Bildergalerie EU Kommissare Miguel Arias Canete
Canete: confident of global consensusImage: Reuters/Yves Herman

"There are good reasons to already be confident," Royal's German counterpart Barbara Hendricks said in Brussels. She was optimistic that efforts to reach a deal at the UN climate summit would be successful.

The group's ministers however warned that there had been little progress in the draft text of the agreement and there was "considerable amount of work" to be done.

Critics speak up

Environmental and business organizations however criticized the EU's stance for not doing enough.

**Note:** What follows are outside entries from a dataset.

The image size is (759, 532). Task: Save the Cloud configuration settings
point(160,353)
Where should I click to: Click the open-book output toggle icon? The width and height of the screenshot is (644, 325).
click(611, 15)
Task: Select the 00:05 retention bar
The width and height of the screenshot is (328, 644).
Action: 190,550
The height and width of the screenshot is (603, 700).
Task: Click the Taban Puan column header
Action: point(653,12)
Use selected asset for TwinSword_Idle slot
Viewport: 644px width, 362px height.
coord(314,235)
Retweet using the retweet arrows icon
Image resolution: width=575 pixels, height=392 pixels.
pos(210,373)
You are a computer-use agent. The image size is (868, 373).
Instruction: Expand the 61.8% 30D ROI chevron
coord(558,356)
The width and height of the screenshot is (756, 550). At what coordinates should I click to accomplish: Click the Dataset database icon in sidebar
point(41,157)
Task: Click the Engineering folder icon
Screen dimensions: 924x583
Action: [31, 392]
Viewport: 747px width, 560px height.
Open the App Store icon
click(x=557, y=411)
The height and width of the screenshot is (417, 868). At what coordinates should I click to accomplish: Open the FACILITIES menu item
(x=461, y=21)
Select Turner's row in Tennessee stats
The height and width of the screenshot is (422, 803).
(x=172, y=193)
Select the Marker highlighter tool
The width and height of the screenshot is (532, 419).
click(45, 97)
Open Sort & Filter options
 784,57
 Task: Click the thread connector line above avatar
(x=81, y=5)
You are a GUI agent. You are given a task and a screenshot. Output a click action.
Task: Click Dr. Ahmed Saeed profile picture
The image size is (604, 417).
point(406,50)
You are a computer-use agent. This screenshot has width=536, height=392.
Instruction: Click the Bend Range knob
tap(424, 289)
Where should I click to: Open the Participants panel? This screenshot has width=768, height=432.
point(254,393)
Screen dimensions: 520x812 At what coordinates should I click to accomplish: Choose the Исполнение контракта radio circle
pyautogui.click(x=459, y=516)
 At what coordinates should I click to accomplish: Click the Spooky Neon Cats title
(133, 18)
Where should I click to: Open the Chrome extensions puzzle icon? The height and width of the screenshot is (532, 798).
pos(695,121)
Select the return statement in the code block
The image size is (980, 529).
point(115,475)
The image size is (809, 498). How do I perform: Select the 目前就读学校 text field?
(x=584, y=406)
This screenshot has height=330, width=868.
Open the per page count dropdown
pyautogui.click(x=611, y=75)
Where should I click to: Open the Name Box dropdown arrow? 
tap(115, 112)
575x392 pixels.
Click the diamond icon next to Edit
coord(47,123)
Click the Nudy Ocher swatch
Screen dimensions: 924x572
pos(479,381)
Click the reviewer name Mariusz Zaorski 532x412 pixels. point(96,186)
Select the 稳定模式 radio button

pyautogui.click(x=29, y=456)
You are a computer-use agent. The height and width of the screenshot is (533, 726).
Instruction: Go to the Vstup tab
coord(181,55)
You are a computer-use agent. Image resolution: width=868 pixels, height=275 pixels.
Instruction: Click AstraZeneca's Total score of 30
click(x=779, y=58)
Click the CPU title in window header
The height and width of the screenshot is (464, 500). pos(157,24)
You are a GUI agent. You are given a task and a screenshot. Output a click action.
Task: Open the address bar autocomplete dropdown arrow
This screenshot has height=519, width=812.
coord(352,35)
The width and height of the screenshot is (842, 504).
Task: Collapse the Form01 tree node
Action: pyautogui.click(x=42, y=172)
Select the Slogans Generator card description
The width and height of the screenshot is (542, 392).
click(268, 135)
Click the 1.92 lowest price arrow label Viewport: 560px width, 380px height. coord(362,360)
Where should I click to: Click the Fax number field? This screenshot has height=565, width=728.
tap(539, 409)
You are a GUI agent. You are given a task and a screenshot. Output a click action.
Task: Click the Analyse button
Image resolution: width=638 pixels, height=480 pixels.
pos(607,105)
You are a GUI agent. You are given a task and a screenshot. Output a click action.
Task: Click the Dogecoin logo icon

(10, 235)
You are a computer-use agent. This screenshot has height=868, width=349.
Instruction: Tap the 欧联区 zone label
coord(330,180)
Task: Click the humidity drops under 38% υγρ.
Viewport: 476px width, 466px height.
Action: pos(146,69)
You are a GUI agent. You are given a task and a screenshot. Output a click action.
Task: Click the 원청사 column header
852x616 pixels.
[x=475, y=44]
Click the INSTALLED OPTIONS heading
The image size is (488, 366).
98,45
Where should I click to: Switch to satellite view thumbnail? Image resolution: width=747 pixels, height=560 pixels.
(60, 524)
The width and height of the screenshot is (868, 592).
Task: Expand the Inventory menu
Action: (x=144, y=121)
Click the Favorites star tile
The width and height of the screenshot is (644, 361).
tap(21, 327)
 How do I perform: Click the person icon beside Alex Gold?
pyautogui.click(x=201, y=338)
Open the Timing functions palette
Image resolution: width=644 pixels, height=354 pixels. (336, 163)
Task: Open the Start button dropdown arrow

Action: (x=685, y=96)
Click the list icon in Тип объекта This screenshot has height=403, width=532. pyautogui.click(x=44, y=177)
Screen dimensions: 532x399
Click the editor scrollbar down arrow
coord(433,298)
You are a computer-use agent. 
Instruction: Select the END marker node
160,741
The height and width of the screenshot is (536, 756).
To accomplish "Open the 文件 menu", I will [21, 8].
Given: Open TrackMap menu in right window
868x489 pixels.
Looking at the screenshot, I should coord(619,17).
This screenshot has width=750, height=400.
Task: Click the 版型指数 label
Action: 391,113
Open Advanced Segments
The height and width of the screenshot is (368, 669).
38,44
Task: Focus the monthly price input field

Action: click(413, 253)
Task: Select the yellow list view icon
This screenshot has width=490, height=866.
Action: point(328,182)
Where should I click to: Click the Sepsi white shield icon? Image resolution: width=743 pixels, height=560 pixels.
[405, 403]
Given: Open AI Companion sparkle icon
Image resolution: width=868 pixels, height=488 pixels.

"It's regrettable that EU environment ministers failed to spell out how the EU intends to increase its own climate and energy targets," Genevueve Pons Deladrieire of the World Wild Fund for Nature (WWF) told reporters. "The Paris climate talks must be where the world decides to end the fossil fuel age," she added.

The lobby group, BusinessEurope, also said the EU needed to make "a clear call for comparable efforts by major carbon-emitting economies outside Europe." BusinessEurope's Director General Markus Beyrer said other countries needed to be encouraged to follow the EU's goals. "This is the only way to fight global warming. We cannot solve the problem alone," he added.